_Directions for this task:_
Could you output, word for word, only the lines from the line with "The image size is (1522, 784)." to the end of the entries, including both ends? Omit the pictures.

_Raw data:_
------------------------------
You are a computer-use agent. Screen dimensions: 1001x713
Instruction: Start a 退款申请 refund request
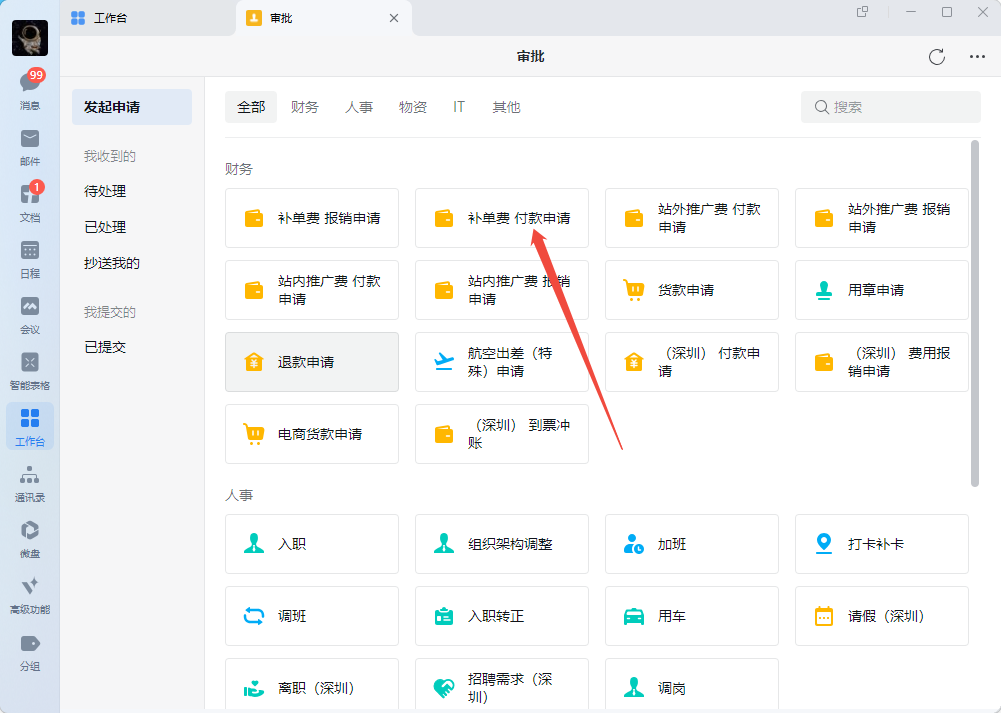[312, 362]
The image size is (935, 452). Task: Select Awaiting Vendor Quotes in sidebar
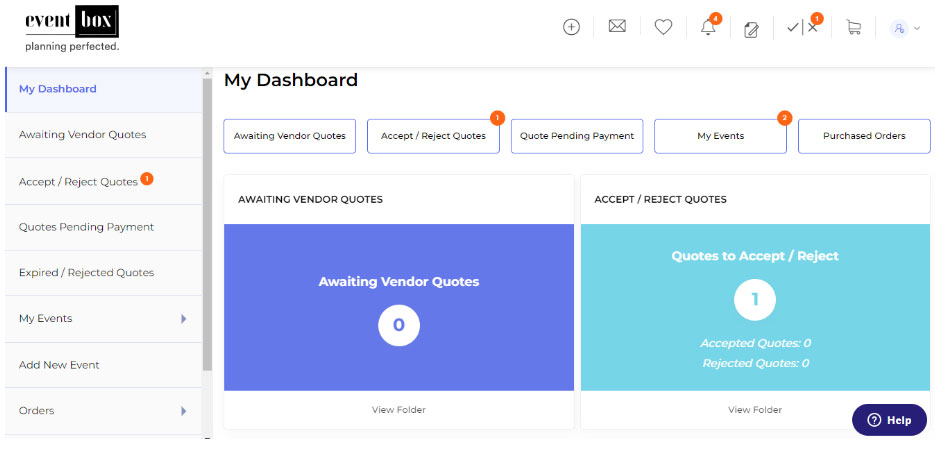82,135
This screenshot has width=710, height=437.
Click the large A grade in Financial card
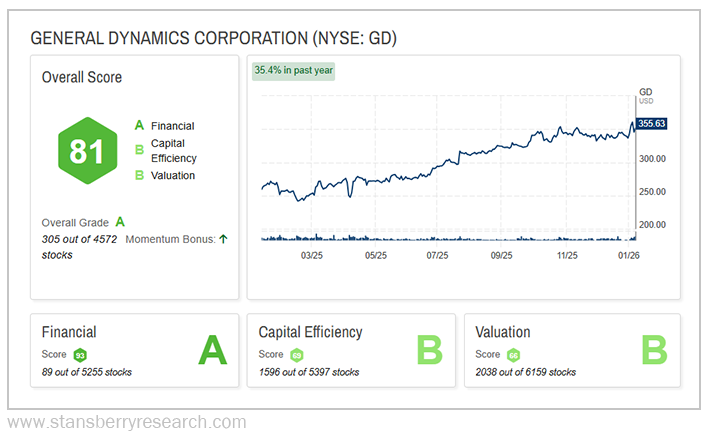(x=212, y=351)
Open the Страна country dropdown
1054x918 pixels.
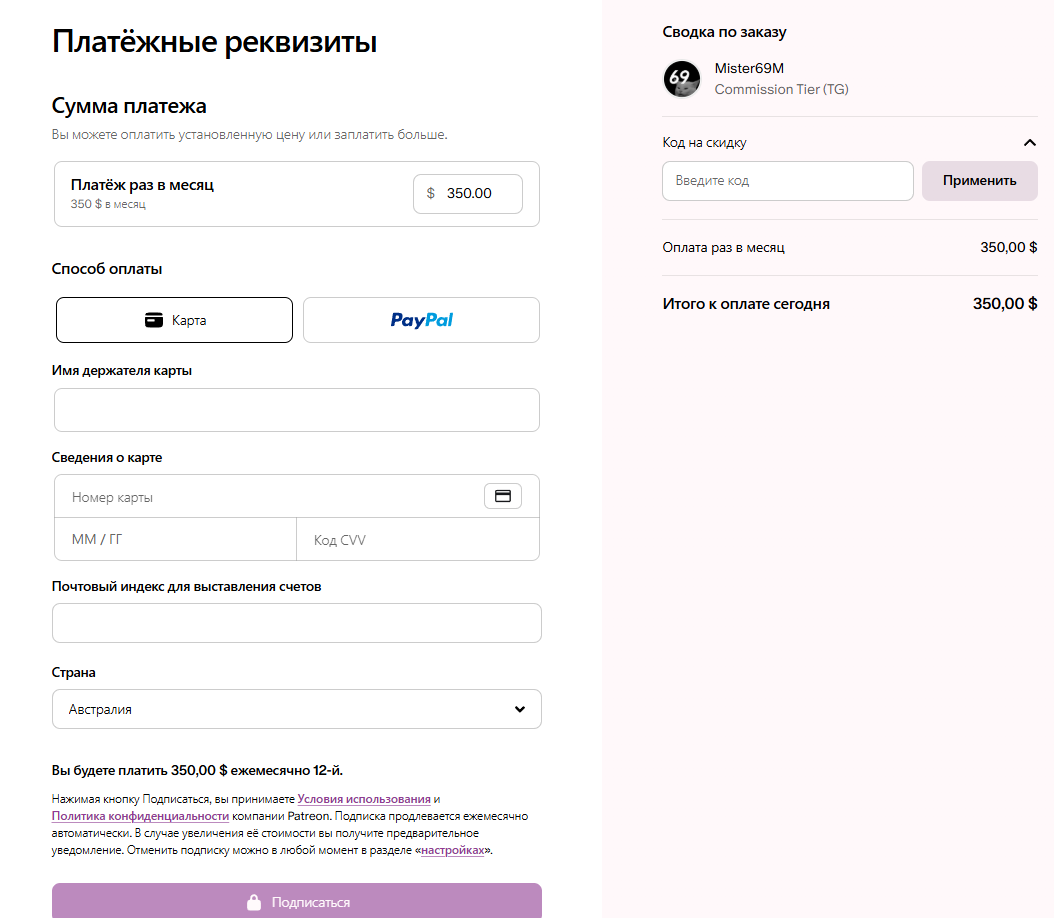pos(296,709)

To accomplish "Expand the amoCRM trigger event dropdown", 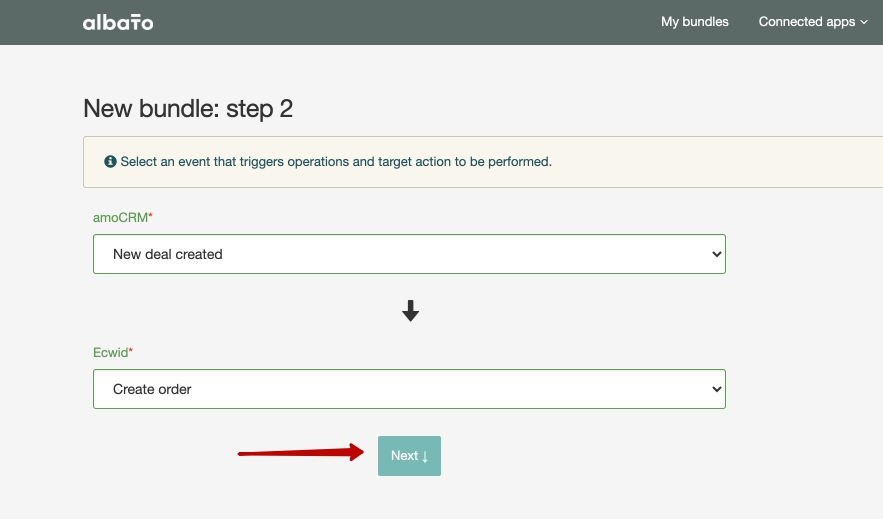I will click(x=409, y=254).
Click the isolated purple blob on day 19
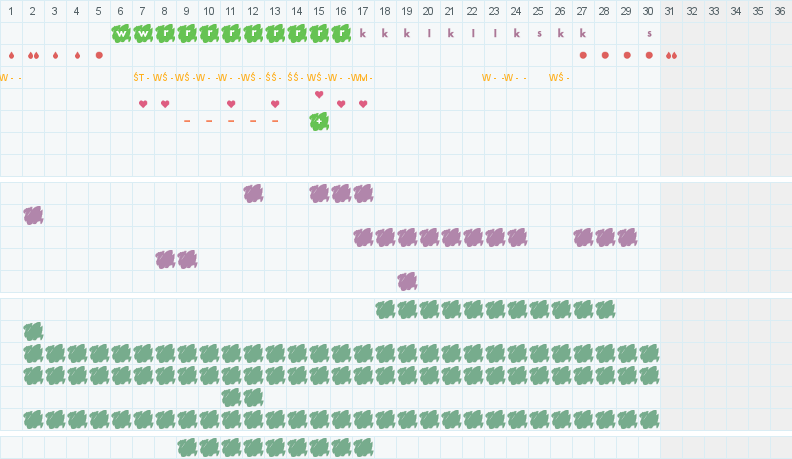Viewport: 792px width, 459px height. point(407,281)
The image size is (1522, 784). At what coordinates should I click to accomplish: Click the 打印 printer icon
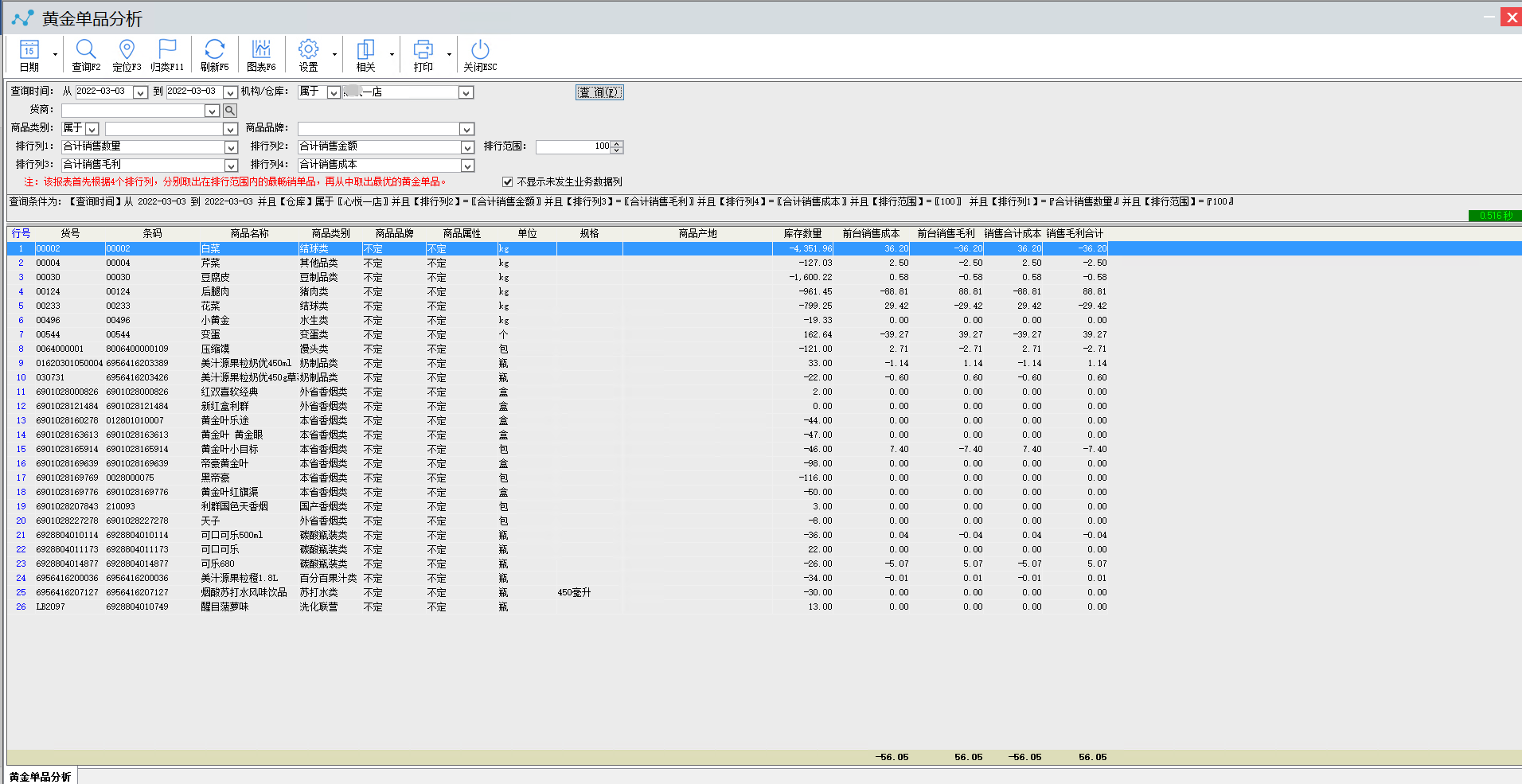click(423, 54)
------------------------------
_Result for this task:_
The image size is (1522, 784). At what coordinates should I click to accomplish: Click the 打印 printer icon
click(423, 54)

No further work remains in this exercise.